Task instructions: Reproduce, from the lines below, exactly the stretch that begins at the line containing "Gatos (62, 415)" and ends at the line containing "Top (31, 2548)", both included.

###

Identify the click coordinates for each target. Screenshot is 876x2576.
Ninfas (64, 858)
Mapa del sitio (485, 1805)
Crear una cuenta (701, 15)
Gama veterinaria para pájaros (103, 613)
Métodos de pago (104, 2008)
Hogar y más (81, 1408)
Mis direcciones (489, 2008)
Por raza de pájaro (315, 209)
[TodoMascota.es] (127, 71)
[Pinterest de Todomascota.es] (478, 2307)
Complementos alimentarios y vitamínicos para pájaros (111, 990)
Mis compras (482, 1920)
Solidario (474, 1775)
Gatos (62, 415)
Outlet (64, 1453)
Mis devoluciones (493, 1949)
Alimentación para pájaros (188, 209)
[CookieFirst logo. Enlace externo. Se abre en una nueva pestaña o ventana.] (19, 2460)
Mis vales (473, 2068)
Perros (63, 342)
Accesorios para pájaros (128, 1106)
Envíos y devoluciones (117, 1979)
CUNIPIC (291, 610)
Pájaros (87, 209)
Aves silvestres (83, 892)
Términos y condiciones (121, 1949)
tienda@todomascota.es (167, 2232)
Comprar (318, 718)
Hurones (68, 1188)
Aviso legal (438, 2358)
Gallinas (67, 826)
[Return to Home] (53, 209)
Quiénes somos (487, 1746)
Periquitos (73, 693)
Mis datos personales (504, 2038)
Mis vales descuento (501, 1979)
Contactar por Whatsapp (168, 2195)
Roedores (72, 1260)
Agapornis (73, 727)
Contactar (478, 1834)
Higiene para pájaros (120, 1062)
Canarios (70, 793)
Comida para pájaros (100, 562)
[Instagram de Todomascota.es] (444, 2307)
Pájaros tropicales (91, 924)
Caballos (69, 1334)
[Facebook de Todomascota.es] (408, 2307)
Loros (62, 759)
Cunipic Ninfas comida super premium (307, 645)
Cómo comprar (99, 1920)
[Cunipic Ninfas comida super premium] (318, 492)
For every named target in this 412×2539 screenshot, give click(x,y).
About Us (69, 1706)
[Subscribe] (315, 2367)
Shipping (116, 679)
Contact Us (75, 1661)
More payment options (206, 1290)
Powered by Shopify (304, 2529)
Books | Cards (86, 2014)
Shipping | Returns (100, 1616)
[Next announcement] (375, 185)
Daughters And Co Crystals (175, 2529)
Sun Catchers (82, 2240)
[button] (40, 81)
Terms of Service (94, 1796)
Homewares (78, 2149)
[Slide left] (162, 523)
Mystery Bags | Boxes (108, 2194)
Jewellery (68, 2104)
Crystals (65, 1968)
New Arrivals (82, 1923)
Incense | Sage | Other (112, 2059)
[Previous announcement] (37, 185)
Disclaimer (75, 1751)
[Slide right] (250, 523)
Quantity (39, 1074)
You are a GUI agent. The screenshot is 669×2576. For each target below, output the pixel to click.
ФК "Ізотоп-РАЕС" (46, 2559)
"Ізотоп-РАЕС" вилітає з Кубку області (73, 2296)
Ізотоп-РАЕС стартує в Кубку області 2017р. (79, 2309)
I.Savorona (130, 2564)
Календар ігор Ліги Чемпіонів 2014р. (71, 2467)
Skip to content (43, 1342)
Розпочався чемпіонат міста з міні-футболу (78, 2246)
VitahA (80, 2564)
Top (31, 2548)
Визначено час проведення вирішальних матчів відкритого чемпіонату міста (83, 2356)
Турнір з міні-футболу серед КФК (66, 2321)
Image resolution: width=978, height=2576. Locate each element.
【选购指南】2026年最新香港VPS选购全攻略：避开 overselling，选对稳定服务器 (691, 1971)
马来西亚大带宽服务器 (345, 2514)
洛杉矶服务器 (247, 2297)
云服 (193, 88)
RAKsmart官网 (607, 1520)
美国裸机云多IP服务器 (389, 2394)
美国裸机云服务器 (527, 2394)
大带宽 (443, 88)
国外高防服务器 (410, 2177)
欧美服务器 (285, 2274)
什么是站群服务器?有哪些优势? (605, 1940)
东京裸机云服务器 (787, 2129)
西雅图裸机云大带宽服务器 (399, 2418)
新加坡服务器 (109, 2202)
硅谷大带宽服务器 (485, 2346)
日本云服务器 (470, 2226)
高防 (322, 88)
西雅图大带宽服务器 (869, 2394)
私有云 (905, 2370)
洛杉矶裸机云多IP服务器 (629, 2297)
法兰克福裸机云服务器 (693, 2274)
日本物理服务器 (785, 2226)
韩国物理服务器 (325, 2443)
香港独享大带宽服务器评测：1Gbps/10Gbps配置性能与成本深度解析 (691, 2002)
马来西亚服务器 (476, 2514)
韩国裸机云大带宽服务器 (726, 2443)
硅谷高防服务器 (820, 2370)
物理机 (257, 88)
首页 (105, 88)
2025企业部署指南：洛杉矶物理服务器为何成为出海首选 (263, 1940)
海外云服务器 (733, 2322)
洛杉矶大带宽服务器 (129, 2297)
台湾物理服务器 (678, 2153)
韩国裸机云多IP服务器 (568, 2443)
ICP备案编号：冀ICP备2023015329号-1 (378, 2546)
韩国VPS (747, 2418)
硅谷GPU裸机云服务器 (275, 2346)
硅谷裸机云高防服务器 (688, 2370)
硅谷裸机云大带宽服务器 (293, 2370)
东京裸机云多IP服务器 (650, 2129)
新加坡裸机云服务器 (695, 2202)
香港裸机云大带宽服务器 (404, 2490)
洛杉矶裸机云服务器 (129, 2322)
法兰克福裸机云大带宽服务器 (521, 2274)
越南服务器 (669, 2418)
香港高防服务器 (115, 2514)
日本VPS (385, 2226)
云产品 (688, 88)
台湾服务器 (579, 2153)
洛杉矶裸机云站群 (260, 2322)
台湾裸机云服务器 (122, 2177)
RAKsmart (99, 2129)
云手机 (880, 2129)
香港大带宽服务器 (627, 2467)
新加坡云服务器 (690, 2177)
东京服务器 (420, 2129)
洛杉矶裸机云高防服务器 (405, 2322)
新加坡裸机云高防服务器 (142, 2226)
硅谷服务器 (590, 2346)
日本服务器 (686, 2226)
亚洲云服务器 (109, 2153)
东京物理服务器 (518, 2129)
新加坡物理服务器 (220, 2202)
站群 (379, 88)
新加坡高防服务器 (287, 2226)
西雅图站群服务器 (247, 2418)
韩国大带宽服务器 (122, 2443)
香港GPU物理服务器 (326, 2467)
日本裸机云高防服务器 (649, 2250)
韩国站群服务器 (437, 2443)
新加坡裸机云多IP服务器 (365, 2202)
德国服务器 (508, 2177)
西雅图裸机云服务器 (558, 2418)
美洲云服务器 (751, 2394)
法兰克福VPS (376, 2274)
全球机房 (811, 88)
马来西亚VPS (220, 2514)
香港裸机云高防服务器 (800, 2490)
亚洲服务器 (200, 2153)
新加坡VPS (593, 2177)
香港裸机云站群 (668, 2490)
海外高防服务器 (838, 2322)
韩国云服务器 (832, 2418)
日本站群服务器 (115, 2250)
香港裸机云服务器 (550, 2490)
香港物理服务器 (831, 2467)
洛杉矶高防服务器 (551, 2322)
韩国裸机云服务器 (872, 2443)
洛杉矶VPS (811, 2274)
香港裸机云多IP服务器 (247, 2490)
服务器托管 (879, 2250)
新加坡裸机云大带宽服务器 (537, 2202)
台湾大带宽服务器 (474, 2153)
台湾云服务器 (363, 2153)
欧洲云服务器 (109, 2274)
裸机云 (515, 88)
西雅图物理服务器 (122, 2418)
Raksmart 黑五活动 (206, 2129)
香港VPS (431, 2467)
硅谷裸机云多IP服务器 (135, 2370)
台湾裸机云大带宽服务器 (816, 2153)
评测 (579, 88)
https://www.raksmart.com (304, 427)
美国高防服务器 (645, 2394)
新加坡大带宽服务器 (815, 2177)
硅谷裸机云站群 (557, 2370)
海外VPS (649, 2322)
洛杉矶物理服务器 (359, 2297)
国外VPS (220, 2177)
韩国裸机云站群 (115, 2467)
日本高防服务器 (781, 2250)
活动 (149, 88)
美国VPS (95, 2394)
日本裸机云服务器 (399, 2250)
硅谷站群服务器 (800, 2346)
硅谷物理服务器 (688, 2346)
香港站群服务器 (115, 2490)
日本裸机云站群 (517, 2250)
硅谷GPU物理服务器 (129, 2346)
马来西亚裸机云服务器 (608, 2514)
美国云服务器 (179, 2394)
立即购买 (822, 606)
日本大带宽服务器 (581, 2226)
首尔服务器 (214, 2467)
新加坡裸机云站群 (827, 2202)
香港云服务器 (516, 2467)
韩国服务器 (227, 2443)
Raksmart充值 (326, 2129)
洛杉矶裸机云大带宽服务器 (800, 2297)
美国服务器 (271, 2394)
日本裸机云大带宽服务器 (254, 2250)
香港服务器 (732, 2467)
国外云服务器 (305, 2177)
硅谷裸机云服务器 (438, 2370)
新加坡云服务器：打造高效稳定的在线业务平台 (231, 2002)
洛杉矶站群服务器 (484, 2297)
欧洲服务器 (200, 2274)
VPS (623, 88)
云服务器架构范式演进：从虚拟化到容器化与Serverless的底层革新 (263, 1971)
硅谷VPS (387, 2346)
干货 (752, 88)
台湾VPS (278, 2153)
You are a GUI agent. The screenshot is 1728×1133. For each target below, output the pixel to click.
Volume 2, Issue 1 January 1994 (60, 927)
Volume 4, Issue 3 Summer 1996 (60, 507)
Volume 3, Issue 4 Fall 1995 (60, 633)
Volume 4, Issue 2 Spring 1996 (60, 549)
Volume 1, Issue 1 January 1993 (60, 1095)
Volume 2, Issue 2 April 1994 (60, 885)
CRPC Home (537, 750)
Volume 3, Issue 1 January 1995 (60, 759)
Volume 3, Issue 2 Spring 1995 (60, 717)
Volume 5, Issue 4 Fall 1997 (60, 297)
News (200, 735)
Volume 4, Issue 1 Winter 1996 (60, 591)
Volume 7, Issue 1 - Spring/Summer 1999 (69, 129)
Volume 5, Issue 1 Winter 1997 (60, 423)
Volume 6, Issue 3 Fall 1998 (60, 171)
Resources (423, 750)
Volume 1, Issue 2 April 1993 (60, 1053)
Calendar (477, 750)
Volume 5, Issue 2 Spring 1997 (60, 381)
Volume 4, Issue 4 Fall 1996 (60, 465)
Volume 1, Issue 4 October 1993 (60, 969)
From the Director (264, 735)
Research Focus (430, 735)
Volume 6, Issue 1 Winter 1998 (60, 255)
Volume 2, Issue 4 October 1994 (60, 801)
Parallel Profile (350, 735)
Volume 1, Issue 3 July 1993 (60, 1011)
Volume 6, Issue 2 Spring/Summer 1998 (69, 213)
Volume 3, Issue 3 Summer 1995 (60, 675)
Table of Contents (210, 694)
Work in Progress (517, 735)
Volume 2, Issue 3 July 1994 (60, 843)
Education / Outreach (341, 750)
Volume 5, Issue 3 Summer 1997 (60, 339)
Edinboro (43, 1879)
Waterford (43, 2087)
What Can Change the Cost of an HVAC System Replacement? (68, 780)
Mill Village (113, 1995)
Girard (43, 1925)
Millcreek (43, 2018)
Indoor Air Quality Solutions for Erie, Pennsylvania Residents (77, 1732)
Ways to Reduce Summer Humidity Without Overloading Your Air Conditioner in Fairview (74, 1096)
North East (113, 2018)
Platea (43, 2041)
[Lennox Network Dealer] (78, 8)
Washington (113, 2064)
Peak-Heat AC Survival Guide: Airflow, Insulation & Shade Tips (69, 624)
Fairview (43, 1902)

###

Task output:
Gatos (62, 415)
Outlet (64, 1453)
Mis devoluciones (493, 1949)
Alimentación para pájaros (188, 209)
[CookieFirst logo. Enlace externo. Se abre en una nueva pestaña o ventana.] (19, 2460)
Mis vales (473, 2068)
Perros (63, 342)
Accesorios para pájaros (128, 1106)
Envíos y devoluciones (117, 1979)
CUNIPIC (291, 610)
Pájaros (87, 209)
Aves silvestres (83, 892)
Términos y condiciones (121, 1949)
tienda@todomascota.es (167, 2232)
Comprar (318, 718)
Hurones (68, 1188)
Aviso legal (438, 2358)
Gallinas (67, 826)
[Return to Home] (53, 209)
Quiénes somos (487, 1746)
Periquitos (73, 693)
Mis datos personales (504, 2038)
Mis vales descuento (501, 1979)
Contactar por Whatsapp (168, 2195)
Roedores (72, 1260)
Agapornis (73, 727)
Contactar (478, 1834)
Higiene para pájaros (120, 1062)
Canarios (70, 793)
Comida para pájaros (100, 562)
[Instagram de Todomascota.es] (444, 2307)
Pájaros tropicales (91, 924)
Caballos (69, 1334)
[Facebook de Todomascota.es] (408, 2307)
Loros (62, 759)
Cunipic Ninfas comida super premium (307, 645)
Cómo comprar (99, 1920)
[Cunipic Ninfas comida super premium] (318, 492)
For every named target in this 412×2539 screenshot, give click(x,y).
About Us (69, 1706)
[Subscribe] (315, 2367)
Shipping (116, 679)
Contact Us (75, 1661)
More payment options (206, 1290)
Powered by Shopify (304, 2529)
Books | Cards (86, 2014)
Shipping | Returns (100, 1616)
[Next announcement] (375, 185)
Daughters And Co Crystals (175, 2529)
Sun Catchers (82, 2240)
[button] (40, 81)
Terms of Service (94, 1796)
Homewares (78, 2149)
[Slide left] (162, 523)
Mystery Bags | Boxes (108, 2194)
Jewellery (68, 2104)
Crystals (65, 1968)
New Arrivals (82, 1923)
Incense | Sage | Other (112, 2059)
[Previous announcement] (37, 185)
Disclaimer (75, 1751)
[Slide right] (250, 523)
Quantity (39, 1074)
You are a GUI agent. The screenshot is 669×2576. For each target below, output the pixel to click.
ФК "Ізотоп-РАЕС" (46, 2559)
"Ізотоп-РАЕС" вилітає з Кубку області (73, 2296)
Ізотоп-РАЕС стартує в Кубку області 2017р. (79, 2309)
I.Savorona (130, 2564)
Календар ігор Ліги Чемпіонів 2014р. (71, 2467)
Skip to content (43, 1342)
Розпочався чемпіонат міста з міні-футболу (78, 2246)
VitahA (80, 2564)
Top (31, 2548)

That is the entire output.